#### EXTRACTED ENTRIES

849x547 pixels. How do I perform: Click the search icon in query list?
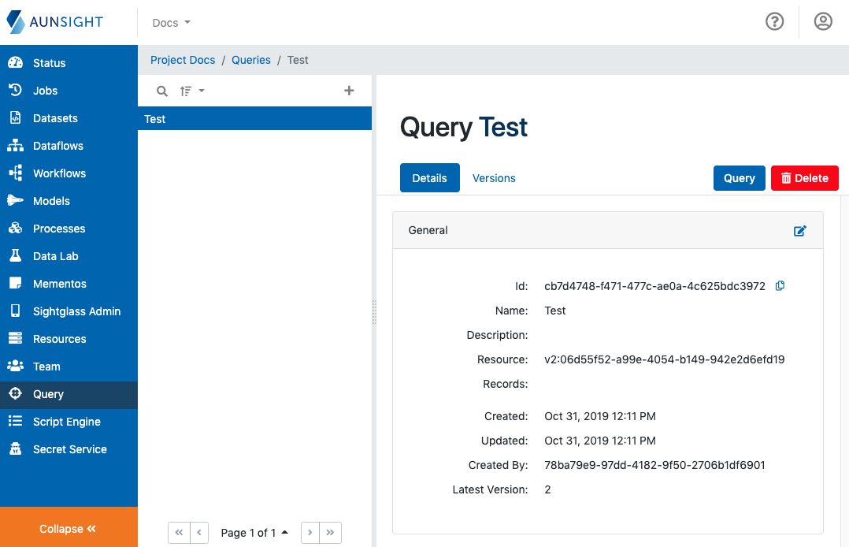pyautogui.click(x=161, y=91)
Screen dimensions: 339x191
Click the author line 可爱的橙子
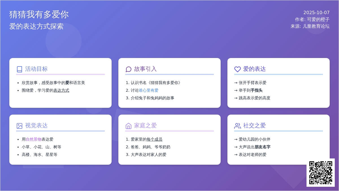tap(318, 20)
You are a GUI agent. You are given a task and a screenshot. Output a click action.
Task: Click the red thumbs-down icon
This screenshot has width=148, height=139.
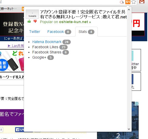coord(35,21)
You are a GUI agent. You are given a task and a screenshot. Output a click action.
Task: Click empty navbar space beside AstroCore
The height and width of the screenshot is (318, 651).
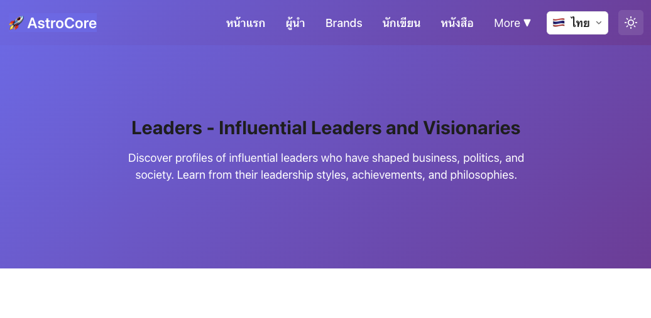coord(157,23)
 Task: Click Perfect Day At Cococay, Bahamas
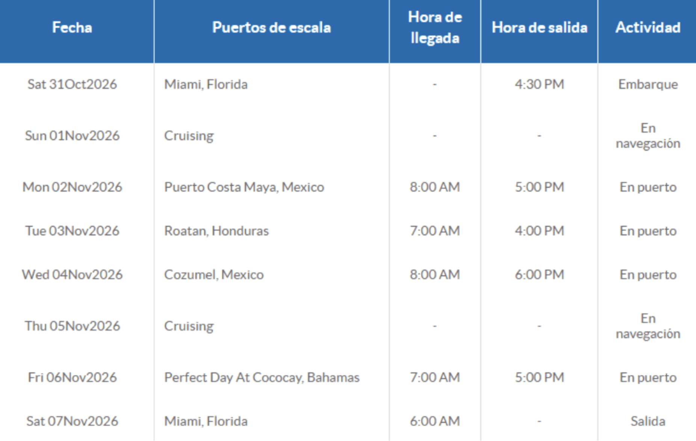coord(262,377)
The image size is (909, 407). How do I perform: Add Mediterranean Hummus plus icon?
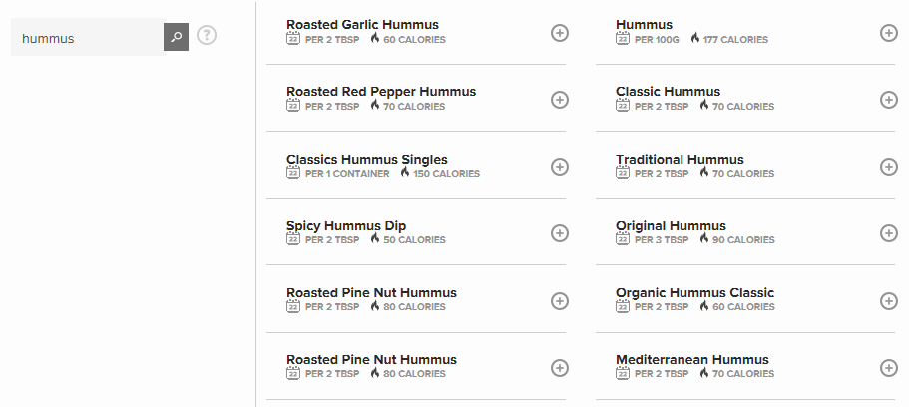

########

◆ ABOUT THIS TASK ◆
Output each line above exactly. Skip the images.

◆ THE COMPLETED TASK ◆
849x547 pixels. How do I perform: Click the search icon in query list?
pyautogui.click(x=161, y=91)
Screen dimensions: 339x191
Click the author line 可爱的橙子
tap(318, 20)
You are a GUI agent. You are given a task and a screenshot. Output a click action.
Task: Click the red thumbs-down icon
This screenshot has width=148, height=139.
coord(35,21)
You are a GUI agent. You are given a task and a screenshot. Output a click action.
Task: Click empty navbar space beside AstroCore
The height and width of the screenshot is (318, 651).
coord(157,23)
 Task: Click Perfect Day At Cococay, Bahamas
coord(262,377)
The image size is (909, 407). How do I perform: Add Mediterranean Hummus plus icon?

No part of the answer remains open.